Where to eat in Vienna
I could hole up all evening at Café Kandl, a theatrical bar counter with a red curtain backdrop. Its food is deeply comforting: potato dumplings filled with onion soup and slathered with mountain cheese; pike perch marinated in pear juice and seared. The sourdough is exquisite, twice baked in an antique steam oven by Pierre Reboul, formerly of New York's Blue Hill at Stone Barns. In the eighth district, 1950s ceramics and bottles line the shelves of the neighborhood bistro Rosebar Centrala, where the menu reflects owners Ola Szwarc and Nadim Amin's Polish and Austrian heritage, and their shared experience at London's Moro. The couple plate up ingredients-led dishes such as a single blanched tomato draped with a plump anchovy and soaked in butter; there's also some British exotica, like a chicken, leek, and tarragon pie. It's all about fire at Doubek, the namesake passion project of chef Stefan and his wife, Nora, who renovated an old bakery in the eighth district; they've created a cloister-like space for the chef's precise experiments in Nordic, Japanese, and Austrian cuisines and a tasting menu of 19 or so courses. While Nora shares her wine knowledge, Stefan offers up crunches of king crab and pared-back langoustine before the main act of hay-smoked duck, roasted in the wood-stoked oven, is paraded around the room.

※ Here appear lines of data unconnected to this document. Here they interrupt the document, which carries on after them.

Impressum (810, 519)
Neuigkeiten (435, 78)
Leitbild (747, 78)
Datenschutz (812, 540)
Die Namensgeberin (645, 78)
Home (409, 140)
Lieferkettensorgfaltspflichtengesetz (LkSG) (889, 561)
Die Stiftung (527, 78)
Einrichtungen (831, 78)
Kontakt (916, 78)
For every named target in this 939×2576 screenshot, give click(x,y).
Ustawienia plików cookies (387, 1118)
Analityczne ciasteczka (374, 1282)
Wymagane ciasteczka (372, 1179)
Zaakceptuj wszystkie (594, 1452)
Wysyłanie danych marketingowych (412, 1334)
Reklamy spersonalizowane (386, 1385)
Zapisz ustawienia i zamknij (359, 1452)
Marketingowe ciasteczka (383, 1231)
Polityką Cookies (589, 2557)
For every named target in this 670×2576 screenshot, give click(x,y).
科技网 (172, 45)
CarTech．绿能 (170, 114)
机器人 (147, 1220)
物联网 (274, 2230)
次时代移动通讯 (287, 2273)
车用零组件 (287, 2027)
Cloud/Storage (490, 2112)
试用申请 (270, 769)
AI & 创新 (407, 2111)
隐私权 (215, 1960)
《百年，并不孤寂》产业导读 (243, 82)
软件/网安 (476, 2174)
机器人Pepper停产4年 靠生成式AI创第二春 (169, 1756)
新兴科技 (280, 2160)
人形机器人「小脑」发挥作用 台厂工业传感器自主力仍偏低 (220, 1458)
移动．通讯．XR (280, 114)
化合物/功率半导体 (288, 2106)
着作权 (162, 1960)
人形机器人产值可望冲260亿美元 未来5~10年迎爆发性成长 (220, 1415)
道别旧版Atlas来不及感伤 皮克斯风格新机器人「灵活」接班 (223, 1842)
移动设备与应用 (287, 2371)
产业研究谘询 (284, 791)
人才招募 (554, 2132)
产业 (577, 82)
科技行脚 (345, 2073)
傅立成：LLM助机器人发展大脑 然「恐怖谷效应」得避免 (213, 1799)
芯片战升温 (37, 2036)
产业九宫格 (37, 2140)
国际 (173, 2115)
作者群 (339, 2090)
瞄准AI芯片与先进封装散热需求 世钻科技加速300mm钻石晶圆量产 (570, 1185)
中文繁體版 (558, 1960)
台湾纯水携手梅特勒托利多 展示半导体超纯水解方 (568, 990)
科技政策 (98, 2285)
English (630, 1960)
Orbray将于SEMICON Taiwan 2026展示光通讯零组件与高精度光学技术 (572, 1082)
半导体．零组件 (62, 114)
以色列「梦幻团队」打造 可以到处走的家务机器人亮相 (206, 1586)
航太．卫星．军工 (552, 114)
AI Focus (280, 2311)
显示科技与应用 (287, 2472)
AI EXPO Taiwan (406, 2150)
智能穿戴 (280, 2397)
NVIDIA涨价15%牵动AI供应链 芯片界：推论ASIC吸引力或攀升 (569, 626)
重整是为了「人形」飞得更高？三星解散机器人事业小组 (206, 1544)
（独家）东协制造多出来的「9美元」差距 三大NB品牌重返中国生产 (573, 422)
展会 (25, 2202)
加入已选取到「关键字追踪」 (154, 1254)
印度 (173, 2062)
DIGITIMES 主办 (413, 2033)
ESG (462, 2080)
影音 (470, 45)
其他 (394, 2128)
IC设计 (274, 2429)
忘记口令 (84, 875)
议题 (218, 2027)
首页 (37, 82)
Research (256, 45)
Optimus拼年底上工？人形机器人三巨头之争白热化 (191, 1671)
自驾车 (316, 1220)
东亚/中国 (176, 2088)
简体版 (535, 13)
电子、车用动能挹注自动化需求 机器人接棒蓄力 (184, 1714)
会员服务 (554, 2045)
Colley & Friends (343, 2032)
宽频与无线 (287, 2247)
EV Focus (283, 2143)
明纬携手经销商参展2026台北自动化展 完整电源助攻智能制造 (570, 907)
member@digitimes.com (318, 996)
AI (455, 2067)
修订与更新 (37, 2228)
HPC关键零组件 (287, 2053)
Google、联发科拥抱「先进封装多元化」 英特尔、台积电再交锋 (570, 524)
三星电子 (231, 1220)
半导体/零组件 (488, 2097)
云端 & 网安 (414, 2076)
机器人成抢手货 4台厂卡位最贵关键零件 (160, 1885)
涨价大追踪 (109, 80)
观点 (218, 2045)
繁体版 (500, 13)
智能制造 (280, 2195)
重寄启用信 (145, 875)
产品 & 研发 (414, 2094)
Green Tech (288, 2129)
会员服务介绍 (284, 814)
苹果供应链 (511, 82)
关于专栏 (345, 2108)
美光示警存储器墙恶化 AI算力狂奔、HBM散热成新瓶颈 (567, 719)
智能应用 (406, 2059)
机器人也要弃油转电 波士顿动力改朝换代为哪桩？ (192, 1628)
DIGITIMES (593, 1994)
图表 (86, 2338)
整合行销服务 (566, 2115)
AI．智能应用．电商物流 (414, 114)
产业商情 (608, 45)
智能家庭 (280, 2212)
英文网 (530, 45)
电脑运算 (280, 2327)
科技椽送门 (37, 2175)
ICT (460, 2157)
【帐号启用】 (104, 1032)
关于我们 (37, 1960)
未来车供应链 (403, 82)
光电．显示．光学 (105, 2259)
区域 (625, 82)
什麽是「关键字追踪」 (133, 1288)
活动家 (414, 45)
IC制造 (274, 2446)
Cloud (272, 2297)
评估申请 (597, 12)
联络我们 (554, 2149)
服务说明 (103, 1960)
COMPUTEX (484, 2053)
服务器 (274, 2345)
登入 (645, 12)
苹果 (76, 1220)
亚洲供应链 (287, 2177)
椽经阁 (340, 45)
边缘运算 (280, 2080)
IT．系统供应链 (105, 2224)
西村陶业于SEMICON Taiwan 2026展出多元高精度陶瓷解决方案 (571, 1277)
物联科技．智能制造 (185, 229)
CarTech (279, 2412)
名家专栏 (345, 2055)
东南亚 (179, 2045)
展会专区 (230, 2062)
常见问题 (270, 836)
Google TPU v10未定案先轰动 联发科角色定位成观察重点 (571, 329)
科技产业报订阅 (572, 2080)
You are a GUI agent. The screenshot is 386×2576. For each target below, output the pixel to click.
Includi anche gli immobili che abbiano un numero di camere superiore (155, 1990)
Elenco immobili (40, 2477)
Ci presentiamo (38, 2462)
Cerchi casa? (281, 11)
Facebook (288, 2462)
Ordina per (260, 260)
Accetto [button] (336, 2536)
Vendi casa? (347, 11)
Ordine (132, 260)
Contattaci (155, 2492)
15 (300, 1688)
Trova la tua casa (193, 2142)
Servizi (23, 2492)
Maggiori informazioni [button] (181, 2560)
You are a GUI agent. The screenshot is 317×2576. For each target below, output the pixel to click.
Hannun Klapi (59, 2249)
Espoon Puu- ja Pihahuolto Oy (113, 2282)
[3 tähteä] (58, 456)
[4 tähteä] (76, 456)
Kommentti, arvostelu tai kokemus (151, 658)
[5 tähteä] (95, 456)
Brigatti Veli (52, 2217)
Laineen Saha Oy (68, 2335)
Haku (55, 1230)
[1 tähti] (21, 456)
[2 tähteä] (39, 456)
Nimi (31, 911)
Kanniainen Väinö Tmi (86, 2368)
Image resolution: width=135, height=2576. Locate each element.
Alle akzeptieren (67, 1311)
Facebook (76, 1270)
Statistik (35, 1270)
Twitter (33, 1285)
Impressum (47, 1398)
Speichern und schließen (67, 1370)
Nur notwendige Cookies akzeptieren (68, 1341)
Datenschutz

The Viennese tend to leave hotel restaurants to the tourists but have taken to Glasswing Restaurant at the Amauris. Led by chef Alexandru Simon, it feels like dining in a gallery. Simon prioritizes ingredients such as Burgenland tomatoes and local turbot in his dishes. Though few places champion bright, local ingredients like COP, in the first district, which is currently looking for a new location. Take the tram up to Favoriten, a sprawling working-class district near the main station, for lunch at Steinhart, with its bright, expansive, unstuffy space. Barley risotto with goat cheese, mushroom ragout, and dumplings are presented on shiny ceramics, with most ingredients gathered nearby. It's best to get to Ährnst, on the seventh district's main Burggasse drag, early: Julian Lubinger's honey-combed croissants sell like, well, hotcakes. Savory ones are given an Austrian spin, with chopped egg, pumpkin, and pickled cucumber.